> **Work to complete**
Starting at the beginning of the rows and continuing through the line with "[x=293, y=315]", give those lines again with "column header" changed to "column heading" and nothing else altered. Leave out the pictures.
begin Available records
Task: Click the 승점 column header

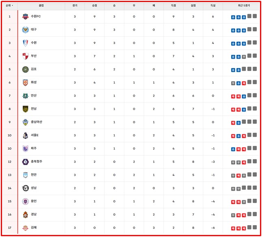Action: click(95, 6)
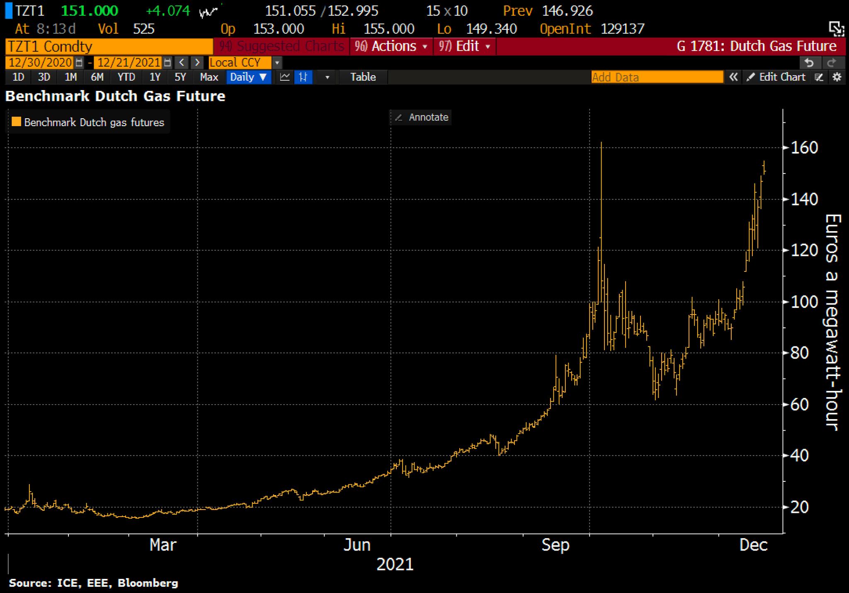Toggle the Annotate mode on chart
The image size is (849, 593).
pos(422,117)
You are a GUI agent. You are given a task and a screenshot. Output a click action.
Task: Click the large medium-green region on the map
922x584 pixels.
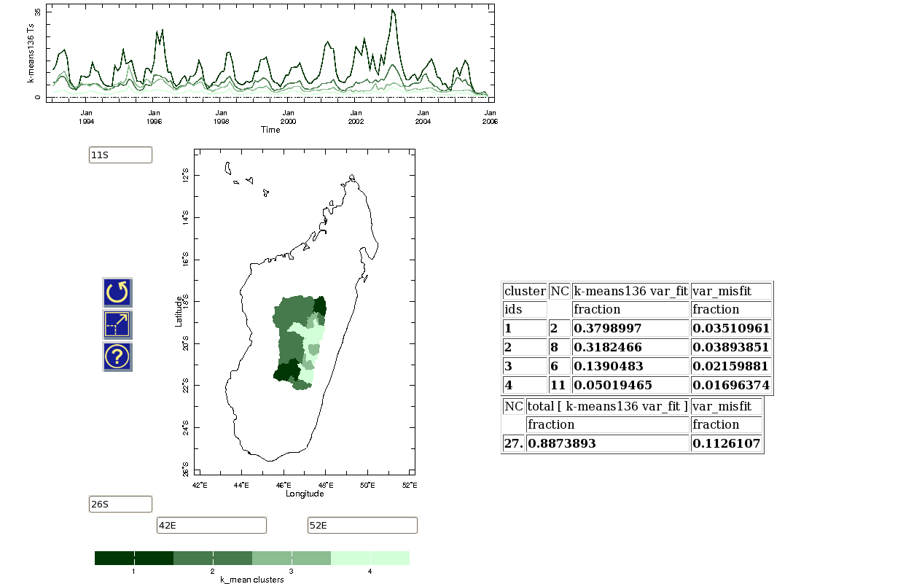[x=293, y=315]
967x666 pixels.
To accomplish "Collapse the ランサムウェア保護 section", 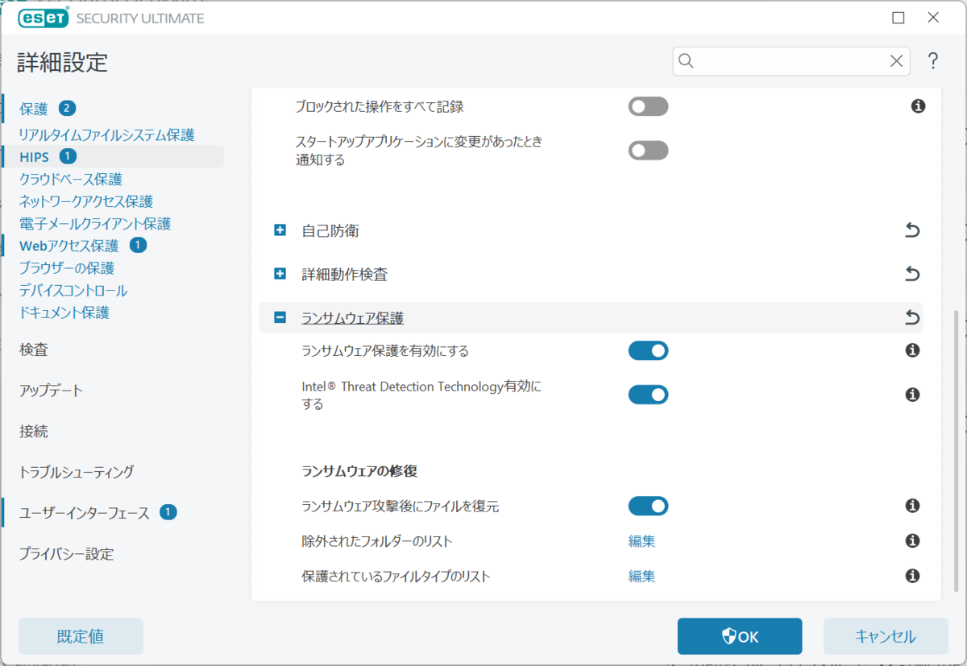I will (280, 318).
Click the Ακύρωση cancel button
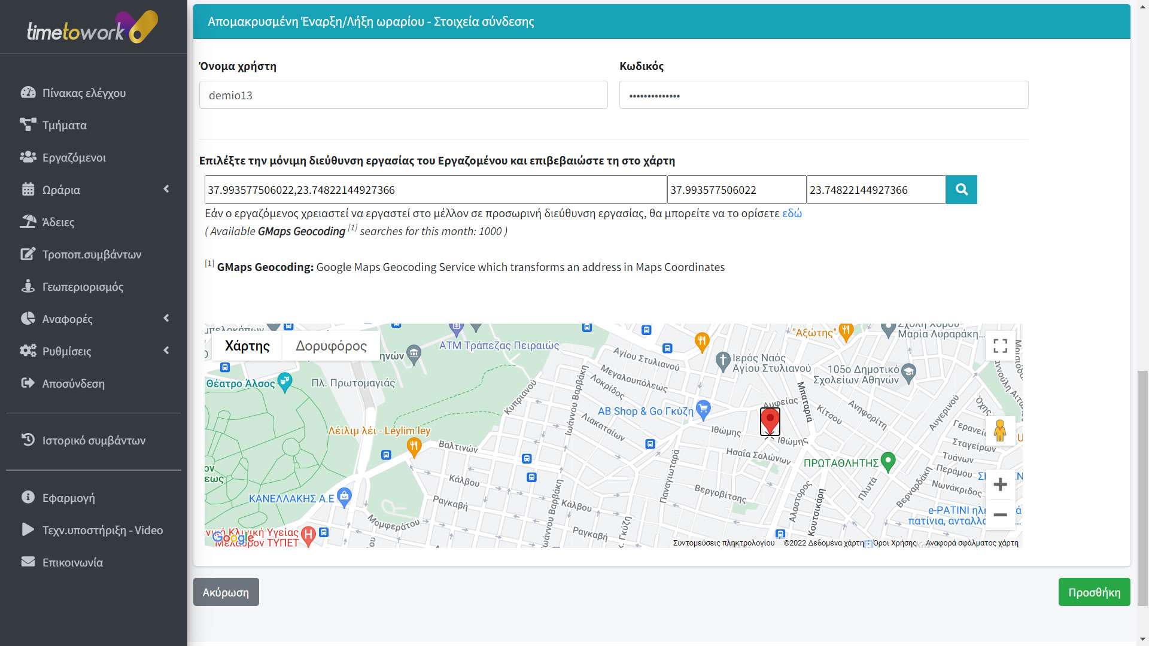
end Available records
> **Expected answer**
Task: Click the 승점 column heading

Action: click(95, 6)
Toggle the Annotate mode on chart
The image size is (849, 593).
pos(422,117)
You are a GUI agent. You are given a task and a screenshot. Output a click action.
Task: Click the large medium-green region on the map
922x584 pixels.
[x=293, y=315]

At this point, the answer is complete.